Our early flights were disappointing in this latter respect, though they afforded us some magnificent examples of the richly fantastic and deceptive mirages of the polar regions, of which our sea voyage had given us some brief foretastes.
Distant mountains floated in the sky as enchanted cities, and often the whole white world would dissolve into a gold, silver, and scarlet land of Dunsanian dreams and adventurous expectancy under the magic of the low midnight sun.
On cloudy days we had considerable trouble in flying, owing to the tendency of snowy earth and sky to merge into one mystical opalescent void with no visible horizon to mark the junction of the two.

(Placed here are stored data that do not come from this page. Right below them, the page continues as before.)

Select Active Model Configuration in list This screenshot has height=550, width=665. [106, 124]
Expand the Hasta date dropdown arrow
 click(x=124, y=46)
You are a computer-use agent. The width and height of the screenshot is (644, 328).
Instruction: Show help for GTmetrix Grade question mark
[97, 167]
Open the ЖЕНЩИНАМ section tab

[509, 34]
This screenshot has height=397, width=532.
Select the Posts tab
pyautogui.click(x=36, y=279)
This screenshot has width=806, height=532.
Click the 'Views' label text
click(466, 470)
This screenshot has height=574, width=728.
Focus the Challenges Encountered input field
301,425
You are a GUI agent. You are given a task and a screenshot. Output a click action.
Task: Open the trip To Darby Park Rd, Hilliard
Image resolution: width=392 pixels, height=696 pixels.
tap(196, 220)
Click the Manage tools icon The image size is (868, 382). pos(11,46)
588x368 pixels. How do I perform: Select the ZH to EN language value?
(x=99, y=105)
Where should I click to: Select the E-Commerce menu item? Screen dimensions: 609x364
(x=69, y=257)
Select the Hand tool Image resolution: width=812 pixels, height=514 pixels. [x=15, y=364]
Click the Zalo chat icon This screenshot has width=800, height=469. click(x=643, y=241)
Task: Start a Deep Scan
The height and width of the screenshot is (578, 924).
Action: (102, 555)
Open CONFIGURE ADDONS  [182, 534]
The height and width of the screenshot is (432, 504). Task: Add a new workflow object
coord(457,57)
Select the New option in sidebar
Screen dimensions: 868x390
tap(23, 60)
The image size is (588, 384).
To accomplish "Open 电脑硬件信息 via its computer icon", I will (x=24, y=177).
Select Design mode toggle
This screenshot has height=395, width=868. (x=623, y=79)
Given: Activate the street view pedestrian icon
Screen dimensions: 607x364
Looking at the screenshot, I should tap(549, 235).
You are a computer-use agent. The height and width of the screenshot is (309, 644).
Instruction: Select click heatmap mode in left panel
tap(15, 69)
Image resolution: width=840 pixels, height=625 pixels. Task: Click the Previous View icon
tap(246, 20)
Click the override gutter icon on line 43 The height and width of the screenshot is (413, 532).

At length we resolved to carry out our original plan of flying five hundred miles eastward with all four exploring planes and establishing a fresh sub-base at a point which would probably be on the smaller continental division, as we mistakenly conceived it. Geological specimens obtained there would be desirable for purposes of comparison.
Our health so far had remained excellent—lime juice well offsetting the steady diet of tinned and salted food, and temperatures generally above zero enabling us to do without our thickest furs.
It was now midsummer, and with haste and care we might be able to conclude work by March and avoid a tedious wintering through the long Antarctic night. Several savage windstorms had burst upon us from the west, but we had escaped damage through the skill of Atwood in devising rudimentary aeroplane shelters and windbreaks of heavy snow blocks, and in reinforcing the principal camp buildings with snow. Our good luck and efficiency had indeed been almost uncanny.